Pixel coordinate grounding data
━━━━━━━━━━

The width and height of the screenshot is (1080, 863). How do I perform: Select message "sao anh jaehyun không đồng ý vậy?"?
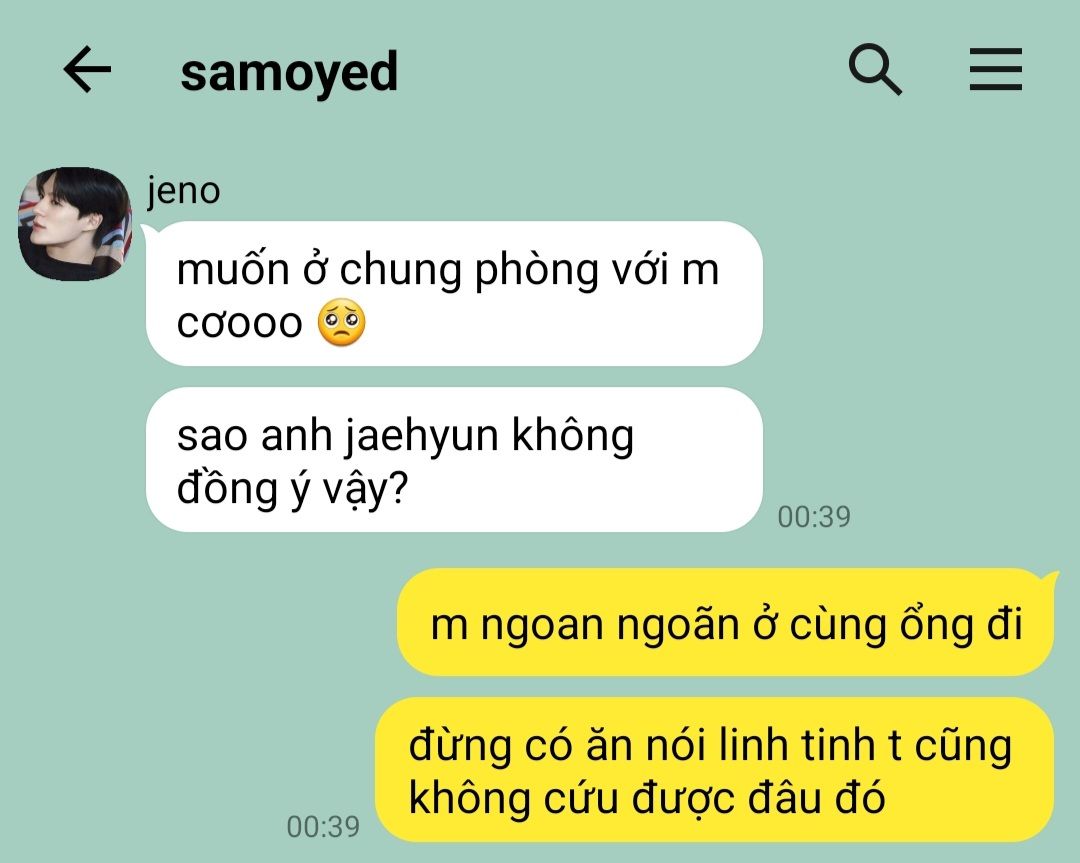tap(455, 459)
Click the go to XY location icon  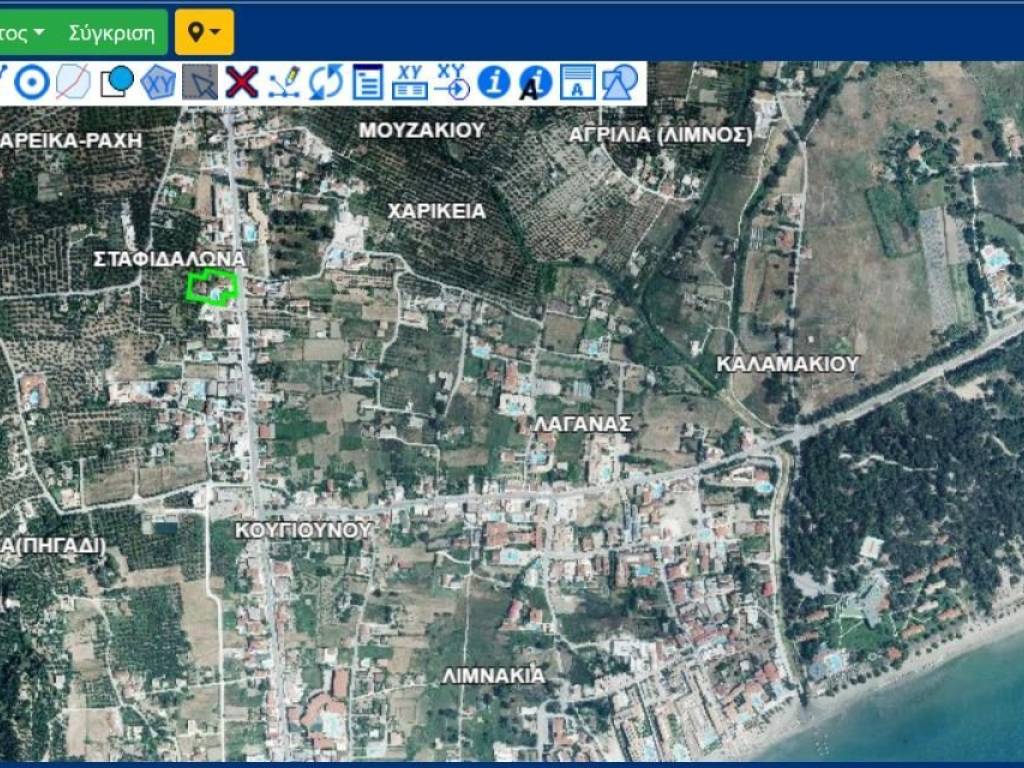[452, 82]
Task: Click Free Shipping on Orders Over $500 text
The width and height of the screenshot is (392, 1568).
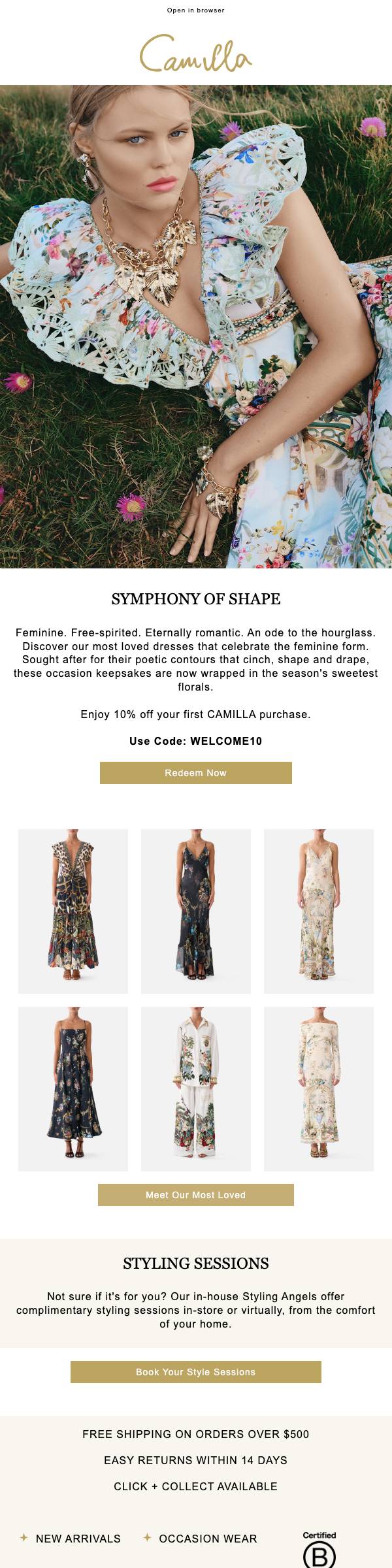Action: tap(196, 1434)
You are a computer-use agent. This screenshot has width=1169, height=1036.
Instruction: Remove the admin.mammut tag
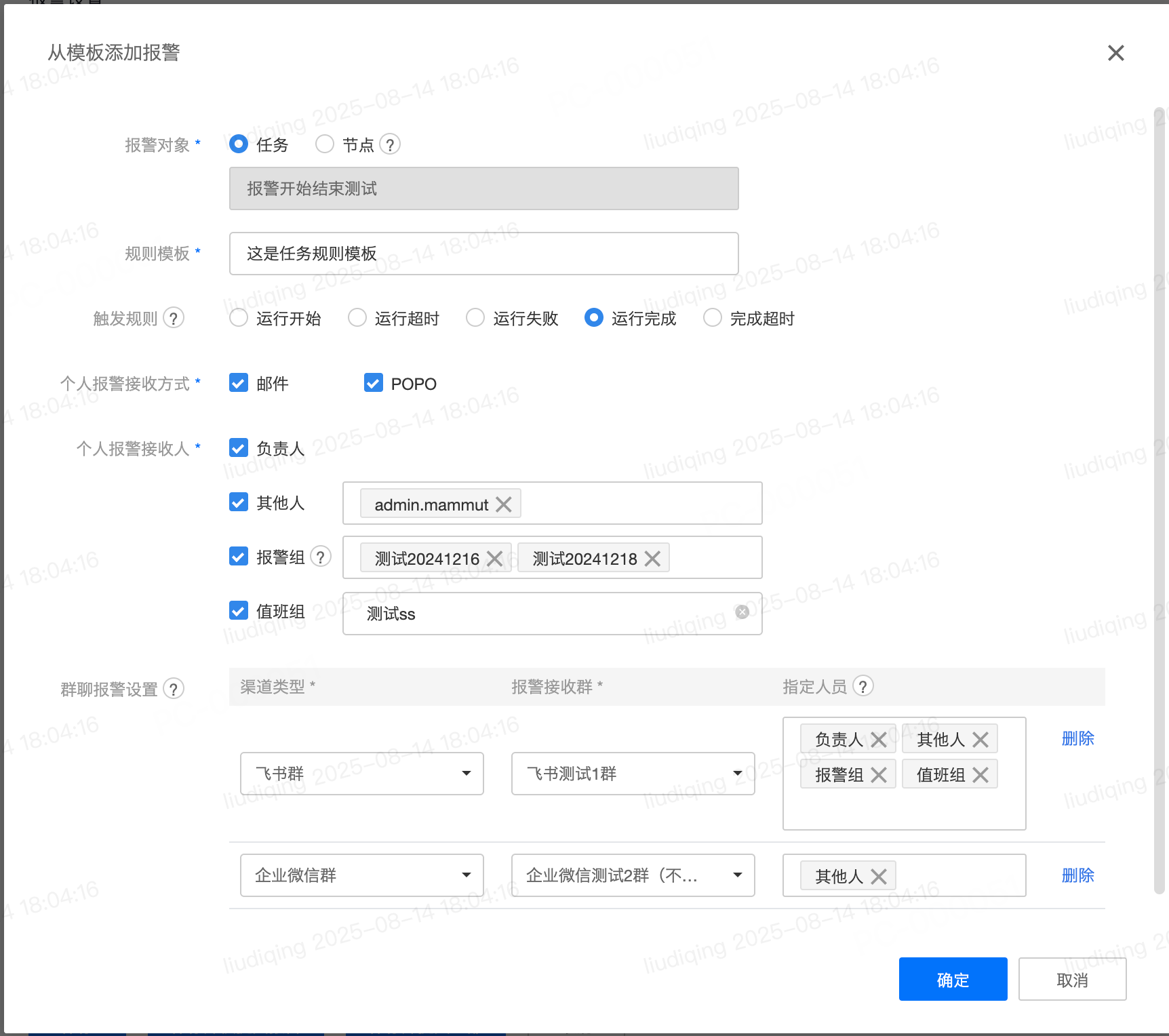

━━━━━━━━━━

• WHAT TO PRODUCE:
From the line with "Task: Click Free" through the final line of the records above, return each line exactly and nothing else. Pictures are to be skipped.

• EXERCISE ANSWER:
Task: Click Free Shipping on Orders Over $500 text
The width and height of the screenshot is (392, 1568).
Action: tap(196, 1434)
You are a computer-use agent. This screenshot has width=1169, height=1036.
Instruction: Remove the admin.mammut tag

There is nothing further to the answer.